De Franse investeringsmaatschappij PAI Partners heeft bij de overname van lingerieketen Hunkemöller een fiscale constructie opgezet. Deze heeft als enige doel om geen belasting te betalen, dat oordeelt het gerechtshof Amsterdam. Dat schrijft het FD.
Van winstgevend naar verlieslatend
De aandeelhouderslening die PAI in 2011 gebruikte voor de overname van Hunkemöller was volgens het hof ‘nutteloos’. De lening bedroeg 61,4 miljoen euro. De rentelasten voor het winkelbedrijf zouden over de volle looptijd uitkomen op 8,1 miljard euro, doordat de lingerieketen rente op rente verschuldigd was. De hoge rente zorgde ervoor dat de winstgevende keten voor de fiscus verlieslatend werd.
Fraus Legis
Het Amsterdamse hof heeft een streep gezet door de renteaftrek. De raadsheren oordelen dat PAI zich schuldig heeft gemaakt aan ‘fraus legis’, ofwel: misbruik van het recht. De manier waarop het private equityhuis de overname van Hunkemöller financierde, was volgens het hof uitsluitend bedoeld om belasting te besparen en daarmee strijdig met het doel en de strekking van de wet.
Belastingontwijking
De leningen kwamen bovendien uit Frankrijk. De betaalde rente werd daar niet belast. Tegenover de renteaftrek in Nederland, stond in Frankrijk dus geen belasting op rente-inkomsten. Op deze manier werd belasting ontweken, stelde het hof vast. Over de eerste drie boekjaren na de overname wilde Hunkemöller in totaal ruim 27 miljoen euro rente aftrekken. Dit bedrag loopt PAI nu mis.
Hunkemöller doorverkocht
PAI heeft Hunkemöller in 2016 doorverkocht aan de Amerikaanse investeringsmaatschappij Carlyle. Daarmee kwam een eind aan de aandeelhouderslening. De risico’s van de procedure met de fiscus zijn na verkoop aan Carlyle bij PAI gebleven, staat in het laatste jaarverslag van Hunkemöller.

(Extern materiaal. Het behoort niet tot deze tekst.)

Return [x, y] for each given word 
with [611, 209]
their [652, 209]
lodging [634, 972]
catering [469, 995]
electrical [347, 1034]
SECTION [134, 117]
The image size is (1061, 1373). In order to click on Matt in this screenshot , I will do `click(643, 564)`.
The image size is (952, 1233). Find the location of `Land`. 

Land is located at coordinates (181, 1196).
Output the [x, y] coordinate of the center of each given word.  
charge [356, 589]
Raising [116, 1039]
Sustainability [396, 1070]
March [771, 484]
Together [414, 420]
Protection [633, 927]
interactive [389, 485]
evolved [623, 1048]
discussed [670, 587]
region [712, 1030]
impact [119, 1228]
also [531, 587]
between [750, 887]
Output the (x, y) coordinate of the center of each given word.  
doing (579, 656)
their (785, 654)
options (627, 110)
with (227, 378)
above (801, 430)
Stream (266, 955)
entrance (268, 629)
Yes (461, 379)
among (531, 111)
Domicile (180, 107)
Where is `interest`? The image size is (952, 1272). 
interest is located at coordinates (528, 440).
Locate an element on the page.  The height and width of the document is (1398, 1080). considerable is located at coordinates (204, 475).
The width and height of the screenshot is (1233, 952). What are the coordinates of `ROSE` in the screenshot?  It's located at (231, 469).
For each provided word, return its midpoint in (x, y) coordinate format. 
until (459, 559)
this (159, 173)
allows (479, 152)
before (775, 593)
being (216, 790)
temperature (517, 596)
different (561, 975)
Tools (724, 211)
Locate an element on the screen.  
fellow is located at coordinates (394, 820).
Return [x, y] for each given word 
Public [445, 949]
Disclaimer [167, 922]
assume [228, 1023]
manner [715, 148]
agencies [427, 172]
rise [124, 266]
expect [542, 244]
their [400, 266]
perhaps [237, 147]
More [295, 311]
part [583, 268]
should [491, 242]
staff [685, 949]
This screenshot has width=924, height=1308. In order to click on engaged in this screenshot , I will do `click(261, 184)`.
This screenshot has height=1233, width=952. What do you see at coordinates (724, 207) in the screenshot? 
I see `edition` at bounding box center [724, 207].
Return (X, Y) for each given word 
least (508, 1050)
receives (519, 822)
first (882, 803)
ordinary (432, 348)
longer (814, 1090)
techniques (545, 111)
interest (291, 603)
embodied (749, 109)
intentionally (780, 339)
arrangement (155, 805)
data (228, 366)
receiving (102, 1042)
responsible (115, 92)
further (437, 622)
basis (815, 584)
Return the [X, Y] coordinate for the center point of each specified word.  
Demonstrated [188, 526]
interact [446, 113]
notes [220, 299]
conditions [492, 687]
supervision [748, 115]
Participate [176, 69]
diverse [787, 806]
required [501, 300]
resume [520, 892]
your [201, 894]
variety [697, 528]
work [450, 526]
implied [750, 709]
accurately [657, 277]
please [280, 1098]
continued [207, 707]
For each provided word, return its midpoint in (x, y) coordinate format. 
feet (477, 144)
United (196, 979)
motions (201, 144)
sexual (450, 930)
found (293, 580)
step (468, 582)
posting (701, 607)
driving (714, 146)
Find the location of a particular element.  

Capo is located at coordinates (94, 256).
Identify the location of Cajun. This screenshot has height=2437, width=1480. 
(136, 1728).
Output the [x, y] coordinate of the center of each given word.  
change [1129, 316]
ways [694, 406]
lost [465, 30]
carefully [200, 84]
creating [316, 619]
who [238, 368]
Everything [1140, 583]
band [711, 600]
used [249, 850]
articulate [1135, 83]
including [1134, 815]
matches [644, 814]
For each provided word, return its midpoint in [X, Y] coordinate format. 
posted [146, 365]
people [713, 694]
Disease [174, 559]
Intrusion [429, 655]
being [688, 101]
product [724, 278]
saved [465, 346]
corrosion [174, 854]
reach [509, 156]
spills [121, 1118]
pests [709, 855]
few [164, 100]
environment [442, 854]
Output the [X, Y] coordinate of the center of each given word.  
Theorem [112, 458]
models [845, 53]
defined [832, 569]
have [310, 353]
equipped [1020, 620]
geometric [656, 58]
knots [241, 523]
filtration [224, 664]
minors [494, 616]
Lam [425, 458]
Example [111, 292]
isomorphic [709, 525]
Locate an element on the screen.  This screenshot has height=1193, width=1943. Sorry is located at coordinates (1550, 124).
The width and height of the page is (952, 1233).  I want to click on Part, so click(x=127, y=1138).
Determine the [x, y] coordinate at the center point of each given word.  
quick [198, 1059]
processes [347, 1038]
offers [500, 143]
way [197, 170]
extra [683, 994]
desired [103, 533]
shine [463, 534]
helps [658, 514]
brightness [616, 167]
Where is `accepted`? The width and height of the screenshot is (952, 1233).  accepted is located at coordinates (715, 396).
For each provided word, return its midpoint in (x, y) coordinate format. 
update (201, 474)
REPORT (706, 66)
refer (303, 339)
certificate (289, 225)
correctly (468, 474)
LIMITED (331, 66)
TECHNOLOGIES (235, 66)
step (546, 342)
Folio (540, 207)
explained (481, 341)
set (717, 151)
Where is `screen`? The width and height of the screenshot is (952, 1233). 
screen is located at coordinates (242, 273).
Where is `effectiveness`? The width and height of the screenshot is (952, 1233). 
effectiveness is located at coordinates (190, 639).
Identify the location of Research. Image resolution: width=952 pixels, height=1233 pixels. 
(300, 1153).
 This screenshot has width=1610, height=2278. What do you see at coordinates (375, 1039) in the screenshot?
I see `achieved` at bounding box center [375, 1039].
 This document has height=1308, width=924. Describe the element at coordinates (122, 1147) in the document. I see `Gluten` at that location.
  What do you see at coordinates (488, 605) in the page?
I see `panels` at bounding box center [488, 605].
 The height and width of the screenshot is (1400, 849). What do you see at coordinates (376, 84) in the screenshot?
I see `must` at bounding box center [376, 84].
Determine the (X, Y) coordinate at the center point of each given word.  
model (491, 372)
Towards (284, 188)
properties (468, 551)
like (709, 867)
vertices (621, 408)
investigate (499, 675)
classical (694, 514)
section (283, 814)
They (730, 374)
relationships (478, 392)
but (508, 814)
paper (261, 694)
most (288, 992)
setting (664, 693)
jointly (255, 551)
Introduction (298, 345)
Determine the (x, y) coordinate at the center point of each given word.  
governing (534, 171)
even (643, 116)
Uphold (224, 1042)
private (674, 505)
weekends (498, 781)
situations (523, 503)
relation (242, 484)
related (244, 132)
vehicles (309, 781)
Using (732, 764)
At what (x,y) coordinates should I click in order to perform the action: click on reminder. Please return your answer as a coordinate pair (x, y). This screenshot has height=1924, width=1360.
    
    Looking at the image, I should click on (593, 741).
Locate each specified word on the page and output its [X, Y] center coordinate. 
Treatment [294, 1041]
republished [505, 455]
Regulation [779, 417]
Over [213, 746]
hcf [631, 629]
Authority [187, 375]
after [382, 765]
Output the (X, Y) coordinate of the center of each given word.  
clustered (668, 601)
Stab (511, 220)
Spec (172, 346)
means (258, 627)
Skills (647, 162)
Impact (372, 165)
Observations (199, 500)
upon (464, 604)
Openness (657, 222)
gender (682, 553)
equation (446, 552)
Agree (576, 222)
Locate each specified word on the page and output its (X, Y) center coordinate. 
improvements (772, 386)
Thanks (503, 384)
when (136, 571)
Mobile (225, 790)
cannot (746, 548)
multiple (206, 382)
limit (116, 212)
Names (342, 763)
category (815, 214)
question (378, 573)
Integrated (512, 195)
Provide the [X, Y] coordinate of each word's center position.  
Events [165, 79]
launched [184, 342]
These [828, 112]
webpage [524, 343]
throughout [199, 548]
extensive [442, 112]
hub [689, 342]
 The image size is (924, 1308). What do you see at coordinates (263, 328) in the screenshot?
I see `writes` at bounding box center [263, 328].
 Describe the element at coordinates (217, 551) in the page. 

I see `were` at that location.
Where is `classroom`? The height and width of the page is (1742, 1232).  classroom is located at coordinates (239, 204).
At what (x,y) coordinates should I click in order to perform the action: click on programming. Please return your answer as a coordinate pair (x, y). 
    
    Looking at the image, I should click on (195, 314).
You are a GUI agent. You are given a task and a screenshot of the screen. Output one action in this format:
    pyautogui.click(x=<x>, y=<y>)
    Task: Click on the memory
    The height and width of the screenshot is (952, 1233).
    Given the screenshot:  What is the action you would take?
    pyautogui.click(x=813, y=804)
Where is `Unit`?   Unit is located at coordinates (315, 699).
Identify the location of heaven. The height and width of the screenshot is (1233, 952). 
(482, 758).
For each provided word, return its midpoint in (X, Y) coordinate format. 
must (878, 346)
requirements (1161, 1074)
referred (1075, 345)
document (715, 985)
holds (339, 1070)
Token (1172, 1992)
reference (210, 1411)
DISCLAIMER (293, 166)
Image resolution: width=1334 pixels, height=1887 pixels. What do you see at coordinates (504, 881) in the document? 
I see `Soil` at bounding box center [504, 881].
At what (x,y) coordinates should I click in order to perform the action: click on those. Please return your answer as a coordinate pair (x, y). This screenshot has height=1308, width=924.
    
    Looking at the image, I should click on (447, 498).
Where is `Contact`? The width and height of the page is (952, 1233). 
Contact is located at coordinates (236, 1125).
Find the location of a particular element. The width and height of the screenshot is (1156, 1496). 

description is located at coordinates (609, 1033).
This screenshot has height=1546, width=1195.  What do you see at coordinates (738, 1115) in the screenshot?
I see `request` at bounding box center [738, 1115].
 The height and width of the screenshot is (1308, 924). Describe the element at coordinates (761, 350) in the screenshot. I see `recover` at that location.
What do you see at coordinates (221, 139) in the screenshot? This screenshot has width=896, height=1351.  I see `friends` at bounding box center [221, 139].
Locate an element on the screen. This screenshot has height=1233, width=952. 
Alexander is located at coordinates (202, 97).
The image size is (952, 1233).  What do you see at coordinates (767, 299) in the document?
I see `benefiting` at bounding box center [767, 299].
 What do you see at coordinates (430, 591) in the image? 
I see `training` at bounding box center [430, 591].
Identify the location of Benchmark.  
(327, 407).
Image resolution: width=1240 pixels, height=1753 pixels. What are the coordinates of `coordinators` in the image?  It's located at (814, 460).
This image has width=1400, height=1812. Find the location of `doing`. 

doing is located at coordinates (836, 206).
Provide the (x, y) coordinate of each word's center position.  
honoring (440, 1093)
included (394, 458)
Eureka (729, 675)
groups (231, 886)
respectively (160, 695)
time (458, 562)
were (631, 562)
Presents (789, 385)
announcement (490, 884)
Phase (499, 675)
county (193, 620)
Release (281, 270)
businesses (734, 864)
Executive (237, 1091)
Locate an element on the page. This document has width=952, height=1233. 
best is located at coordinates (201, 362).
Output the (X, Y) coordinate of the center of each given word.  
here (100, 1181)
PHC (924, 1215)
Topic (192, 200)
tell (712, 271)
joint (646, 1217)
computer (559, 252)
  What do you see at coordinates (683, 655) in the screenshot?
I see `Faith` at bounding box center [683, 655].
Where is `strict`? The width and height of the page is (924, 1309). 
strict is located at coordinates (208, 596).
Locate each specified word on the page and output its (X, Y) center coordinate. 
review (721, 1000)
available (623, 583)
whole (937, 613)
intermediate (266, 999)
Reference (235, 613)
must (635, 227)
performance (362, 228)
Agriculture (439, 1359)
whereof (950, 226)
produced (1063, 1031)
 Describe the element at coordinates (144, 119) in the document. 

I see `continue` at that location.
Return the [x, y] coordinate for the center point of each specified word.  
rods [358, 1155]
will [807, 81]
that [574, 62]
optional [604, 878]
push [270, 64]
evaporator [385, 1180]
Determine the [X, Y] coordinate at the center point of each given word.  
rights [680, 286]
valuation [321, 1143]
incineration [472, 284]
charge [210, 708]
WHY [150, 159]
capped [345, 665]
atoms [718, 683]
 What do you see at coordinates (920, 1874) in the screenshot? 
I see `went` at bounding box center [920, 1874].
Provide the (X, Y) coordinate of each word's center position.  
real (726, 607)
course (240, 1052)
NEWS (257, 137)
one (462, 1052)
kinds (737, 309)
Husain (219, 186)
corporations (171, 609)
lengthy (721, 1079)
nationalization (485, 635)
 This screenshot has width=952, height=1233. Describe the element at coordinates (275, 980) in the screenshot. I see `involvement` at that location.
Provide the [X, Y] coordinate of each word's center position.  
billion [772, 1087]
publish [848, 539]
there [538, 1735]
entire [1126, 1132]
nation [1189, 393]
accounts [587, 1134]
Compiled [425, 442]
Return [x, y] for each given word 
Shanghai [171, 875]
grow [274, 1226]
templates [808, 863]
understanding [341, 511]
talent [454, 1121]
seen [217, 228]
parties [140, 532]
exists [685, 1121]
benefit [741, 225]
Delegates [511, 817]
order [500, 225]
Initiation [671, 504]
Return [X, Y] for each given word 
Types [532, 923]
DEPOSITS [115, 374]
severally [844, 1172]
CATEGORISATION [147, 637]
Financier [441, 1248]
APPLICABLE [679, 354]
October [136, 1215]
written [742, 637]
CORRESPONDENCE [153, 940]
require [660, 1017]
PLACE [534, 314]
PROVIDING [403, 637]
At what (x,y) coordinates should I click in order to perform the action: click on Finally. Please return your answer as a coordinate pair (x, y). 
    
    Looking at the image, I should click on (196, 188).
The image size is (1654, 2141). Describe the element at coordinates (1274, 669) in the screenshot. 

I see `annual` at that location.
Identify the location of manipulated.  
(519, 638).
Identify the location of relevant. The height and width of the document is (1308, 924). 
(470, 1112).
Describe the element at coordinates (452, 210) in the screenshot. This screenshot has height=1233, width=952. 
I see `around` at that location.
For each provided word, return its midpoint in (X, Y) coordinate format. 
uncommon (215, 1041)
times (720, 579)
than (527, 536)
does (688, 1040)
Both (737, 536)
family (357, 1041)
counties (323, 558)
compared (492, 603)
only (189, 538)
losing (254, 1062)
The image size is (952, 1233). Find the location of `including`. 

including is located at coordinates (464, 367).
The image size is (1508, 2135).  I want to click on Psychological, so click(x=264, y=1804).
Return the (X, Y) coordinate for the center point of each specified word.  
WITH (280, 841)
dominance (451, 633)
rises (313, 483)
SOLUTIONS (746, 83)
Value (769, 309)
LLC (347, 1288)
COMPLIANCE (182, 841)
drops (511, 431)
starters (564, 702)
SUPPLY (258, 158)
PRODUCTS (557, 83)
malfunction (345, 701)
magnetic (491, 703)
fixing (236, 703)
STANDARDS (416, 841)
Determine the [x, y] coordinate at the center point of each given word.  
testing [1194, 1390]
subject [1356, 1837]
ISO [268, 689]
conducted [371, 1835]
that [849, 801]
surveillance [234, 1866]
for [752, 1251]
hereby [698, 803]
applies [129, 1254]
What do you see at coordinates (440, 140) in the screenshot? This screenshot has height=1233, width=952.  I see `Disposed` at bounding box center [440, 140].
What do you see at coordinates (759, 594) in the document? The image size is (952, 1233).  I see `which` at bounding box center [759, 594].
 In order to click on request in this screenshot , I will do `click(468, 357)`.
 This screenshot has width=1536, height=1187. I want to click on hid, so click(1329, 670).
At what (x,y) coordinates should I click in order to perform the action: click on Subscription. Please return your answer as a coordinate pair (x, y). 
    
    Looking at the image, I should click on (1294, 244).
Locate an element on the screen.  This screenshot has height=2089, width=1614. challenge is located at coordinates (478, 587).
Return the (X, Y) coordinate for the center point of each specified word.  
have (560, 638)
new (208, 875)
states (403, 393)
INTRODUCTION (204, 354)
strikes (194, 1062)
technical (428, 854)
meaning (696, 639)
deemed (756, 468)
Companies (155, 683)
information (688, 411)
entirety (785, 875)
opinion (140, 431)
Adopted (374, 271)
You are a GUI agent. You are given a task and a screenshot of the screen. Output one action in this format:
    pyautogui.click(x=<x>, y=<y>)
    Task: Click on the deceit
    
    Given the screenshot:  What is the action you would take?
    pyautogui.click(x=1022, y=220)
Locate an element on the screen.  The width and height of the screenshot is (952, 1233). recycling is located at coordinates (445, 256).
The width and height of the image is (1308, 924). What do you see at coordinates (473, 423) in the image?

Fiscus heeft het wapen in handen
Belastingadviseur Theo Koelman stelt tegen FD dat de fiscus de belastingaanslagen van andere bedrijven, die in handen zijn van private equity, nog eens tegen het licht gaat houden. Het Amsterdamse hof geeft de Belastingdienst namelijk een wapen in handen om op te treden tegen agressieve belastingplanning. De belastingplichtige moet nu bewijzen dat de aandeelhouderslening een zakelijke lening was. In eerdere rechtszaken gold het omgekeerde en moest de fiscus bewijzen dat een structuur onzakelijk was.
In cassatie tegen de uitspraak
Fiscalisten hopen en rekenen erop dat Hunkemöller bij de Hoge Raad in cassatie gaat tegen de uitspraak van het gerechtshof. Omdat het om een principiële kwestie gaat, zou de hoogste Nederlandse rechter in belastingzaken helderheid moeten verschaffen over de reikwijdte van het begrip fraus legis.